-- DOCUMENT SEGMENT start --
I’ve
worked in a variety of settings, including a steel fabrication plant, a
fiberglass manufacturing facility, correctional institutions and alternative
schools. In my writing, I try to give a voice to some of the people I’ve known
who struggle to live on the fringes of society. Protagonists in popular fiction
are the beautiful people, and often the villains are those who never had a good
chance at a middle class life or who made mistakes early on and will pay for
them for the rest of their lives.
Sendoff
for a Snitch,
released in e-book by Musa Publishing on August 22, is the fourth in the Jesse
Damon Crime Novel series. After nearly twenty years in prison on a murder
conviction picked up when he was sixteen, Jesse Damon has been released, a home
detention monitor strapped to his ankle. Determined to make it and mindful of
his parole restrictions, he struggles with life outside prison. He finds a
basement apartment, a job on the overnight shift at a steel fabrication plant
and a few people who treat him like anybody else. With a murder conviction
already under his belt, Jesse is a natural suspect whenever a crime is uncovered
anywhere around him.
Jesse
is a fictional character, but he is based on prison inmates who were on my work
crew when I was employed at a large state prison. Many of them were convicted as
adults at ages 14 through 17, and worked hard in an attempt to become decent
people and have a future when they are released. The deck is stacked against
them, especially if they have no family or support system when they are
released, and just earning a living is an uphill battle.
-- DOCUMENT SEGMENT end --
REQUIREMENTS =>
1. Quote verbatim the portion of the records that begins with the line containing "Where should I click to: Open the Tools" and ends with the line containing "Screen dimensions: 400x376 pos(40,19)", including both of those lines.
2. Continue the passage about the Jesse Damon novels from the point at which it stops.
-- DATASET ROWS start --
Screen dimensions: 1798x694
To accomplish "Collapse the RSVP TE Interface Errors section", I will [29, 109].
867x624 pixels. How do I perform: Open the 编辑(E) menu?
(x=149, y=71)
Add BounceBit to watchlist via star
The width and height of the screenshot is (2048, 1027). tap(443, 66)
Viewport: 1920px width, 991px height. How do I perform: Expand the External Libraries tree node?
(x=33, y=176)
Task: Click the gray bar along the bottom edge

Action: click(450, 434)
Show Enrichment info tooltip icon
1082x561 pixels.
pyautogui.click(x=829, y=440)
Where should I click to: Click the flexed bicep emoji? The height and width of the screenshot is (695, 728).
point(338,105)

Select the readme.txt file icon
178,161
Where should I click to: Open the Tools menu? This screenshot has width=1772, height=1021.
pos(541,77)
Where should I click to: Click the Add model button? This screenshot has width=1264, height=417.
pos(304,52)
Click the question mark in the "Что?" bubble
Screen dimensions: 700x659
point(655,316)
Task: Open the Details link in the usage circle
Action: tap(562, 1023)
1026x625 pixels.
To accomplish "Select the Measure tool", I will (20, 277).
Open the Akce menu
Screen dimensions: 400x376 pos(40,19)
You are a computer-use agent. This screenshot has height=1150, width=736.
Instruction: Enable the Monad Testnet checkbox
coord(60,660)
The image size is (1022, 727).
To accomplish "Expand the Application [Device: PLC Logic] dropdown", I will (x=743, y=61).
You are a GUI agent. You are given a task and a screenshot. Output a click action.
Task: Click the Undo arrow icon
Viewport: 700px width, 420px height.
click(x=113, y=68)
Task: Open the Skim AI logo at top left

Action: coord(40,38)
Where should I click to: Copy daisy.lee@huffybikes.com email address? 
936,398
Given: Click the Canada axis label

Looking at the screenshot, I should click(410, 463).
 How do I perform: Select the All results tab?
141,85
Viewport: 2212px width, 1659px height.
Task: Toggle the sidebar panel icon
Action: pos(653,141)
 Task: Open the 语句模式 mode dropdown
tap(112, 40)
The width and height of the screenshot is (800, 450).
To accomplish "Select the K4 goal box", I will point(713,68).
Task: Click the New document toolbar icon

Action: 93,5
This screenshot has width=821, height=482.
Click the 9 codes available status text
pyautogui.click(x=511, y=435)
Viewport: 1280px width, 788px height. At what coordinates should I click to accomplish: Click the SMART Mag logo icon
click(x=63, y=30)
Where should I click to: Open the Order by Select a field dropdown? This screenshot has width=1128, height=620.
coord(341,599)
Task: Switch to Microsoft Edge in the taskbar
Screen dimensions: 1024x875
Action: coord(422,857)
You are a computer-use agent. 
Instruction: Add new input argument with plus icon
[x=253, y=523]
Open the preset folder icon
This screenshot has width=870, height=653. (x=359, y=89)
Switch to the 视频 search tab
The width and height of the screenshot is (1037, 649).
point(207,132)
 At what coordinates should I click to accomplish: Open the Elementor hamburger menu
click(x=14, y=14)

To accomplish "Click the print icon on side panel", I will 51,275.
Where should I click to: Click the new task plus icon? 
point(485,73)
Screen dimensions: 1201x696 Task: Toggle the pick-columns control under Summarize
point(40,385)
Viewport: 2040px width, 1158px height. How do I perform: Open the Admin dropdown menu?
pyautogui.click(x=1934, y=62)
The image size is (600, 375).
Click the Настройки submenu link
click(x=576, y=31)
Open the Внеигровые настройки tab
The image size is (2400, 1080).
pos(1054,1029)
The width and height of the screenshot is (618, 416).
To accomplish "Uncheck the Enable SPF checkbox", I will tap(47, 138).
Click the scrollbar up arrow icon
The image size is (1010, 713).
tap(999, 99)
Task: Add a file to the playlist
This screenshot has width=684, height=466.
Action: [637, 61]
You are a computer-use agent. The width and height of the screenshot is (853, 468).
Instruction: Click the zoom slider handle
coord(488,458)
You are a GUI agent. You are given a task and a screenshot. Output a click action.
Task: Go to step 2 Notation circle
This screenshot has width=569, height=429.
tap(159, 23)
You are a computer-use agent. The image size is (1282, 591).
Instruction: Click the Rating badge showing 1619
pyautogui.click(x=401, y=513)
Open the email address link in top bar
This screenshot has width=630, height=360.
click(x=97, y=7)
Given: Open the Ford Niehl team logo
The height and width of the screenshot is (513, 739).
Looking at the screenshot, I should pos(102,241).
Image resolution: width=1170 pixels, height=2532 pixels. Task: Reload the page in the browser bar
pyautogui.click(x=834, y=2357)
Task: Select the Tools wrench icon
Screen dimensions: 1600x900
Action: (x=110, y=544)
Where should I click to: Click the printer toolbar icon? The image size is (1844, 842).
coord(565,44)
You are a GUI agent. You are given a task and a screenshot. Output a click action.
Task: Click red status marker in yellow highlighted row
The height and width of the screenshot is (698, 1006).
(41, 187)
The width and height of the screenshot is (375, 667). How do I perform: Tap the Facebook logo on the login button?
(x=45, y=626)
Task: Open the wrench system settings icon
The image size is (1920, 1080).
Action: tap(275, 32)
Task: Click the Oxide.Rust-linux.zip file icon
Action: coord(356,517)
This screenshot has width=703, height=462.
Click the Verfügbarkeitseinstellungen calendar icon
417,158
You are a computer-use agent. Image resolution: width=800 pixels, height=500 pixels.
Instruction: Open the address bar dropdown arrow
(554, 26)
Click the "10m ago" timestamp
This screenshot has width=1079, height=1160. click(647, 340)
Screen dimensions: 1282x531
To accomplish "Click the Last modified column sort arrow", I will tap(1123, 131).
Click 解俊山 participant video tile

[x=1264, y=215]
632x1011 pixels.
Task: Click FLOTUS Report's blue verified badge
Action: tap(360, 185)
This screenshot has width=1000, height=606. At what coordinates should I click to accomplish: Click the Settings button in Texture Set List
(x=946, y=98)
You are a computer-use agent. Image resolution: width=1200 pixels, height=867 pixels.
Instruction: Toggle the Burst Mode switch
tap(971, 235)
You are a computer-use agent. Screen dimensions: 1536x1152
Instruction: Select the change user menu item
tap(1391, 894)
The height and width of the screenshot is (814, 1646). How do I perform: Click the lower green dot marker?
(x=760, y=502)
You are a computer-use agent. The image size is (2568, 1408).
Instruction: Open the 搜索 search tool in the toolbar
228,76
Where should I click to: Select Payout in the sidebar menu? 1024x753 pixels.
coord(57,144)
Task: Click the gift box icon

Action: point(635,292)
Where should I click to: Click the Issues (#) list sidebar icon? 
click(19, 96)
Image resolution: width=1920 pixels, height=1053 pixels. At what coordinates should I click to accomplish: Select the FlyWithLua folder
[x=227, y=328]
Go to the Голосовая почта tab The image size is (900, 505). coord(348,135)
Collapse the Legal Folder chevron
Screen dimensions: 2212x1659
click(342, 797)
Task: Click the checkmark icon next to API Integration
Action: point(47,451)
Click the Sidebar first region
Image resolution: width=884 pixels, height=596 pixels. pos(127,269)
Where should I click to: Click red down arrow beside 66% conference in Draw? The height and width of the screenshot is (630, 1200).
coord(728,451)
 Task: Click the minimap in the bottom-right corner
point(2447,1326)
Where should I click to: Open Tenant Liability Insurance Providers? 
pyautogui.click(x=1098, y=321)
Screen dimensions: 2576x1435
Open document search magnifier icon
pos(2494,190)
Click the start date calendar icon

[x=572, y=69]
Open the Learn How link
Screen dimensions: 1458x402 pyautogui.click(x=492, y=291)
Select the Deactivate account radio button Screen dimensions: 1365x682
-- DATASET ROWS end --
EXPECTED RESPONSES =>
1.
Where should I click to: Open the Tools menu? This screenshot has width=1772, height=1021.
pos(541,77)
Where should I click to: Click the Add model button? This screenshot has width=1264, height=417.
pos(304,52)
Click the question mark in the "Что?" bubble
Screen dimensions: 700x659
point(655,316)
Task: Open the Details link in the usage circle
Action: tap(562, 1023)
1026x625 pixels.
To accomplish "Select the Measure tool", I will (20, 277).
Open the Akce menu
Screen dimensions: 400x376 pos(40,19)

2.
In Sendoff
for a Snitch, Jesse's trying to make it, but nothing comes easy. He's always
broke and the police figure he's a natural suspect for almost anything, even
without his coworker Aaron trying to set him up.
Jesse can't catch a
break. His forklift at work is wrecked. His sometimes-girlfriend is furious with
him. Heavy rains and snow melt have flooded the rustbelt riverfront city. His
basement apartment has a few feet of water in it. And it's still
raining.
Wait until his parole officer finds out he's been caught driving
Aaron's pickup truck. Without a license. That alone might violate his parole and
send him back to prison. Then when Aaron's body is found floating in the flooded
stairwell of his apartment, prison looks like a foregone conclusion, unless
Jesse can manage to steer the police in another direction.
Jesse
is first introduced in Steeled for Murder, when a forklift driver at the
steel fabrication plant where he works is found dead in the warehouse, and he is
the first suspect. In Fostering Death, he goes to a funeral home to pay
his last respects to his foster mother, only to discover she has been murdered
and the police think he had something to do with it. His sometimes-girlfriend
Kelly is assaulted in Buried Biker, and he has to convince Kelly's father's
outlaw bike club that he was not the rapist, then, when the real culprit is
found dead, everyone is sure he is responsible.
In
Brothers in Crime, the police tell Jesse he has been caught on video
surveillance committing crimes he did not do, including breaking into an ATM and
killing a man Kelly has grown close to. It is due to be released in spring of
2014.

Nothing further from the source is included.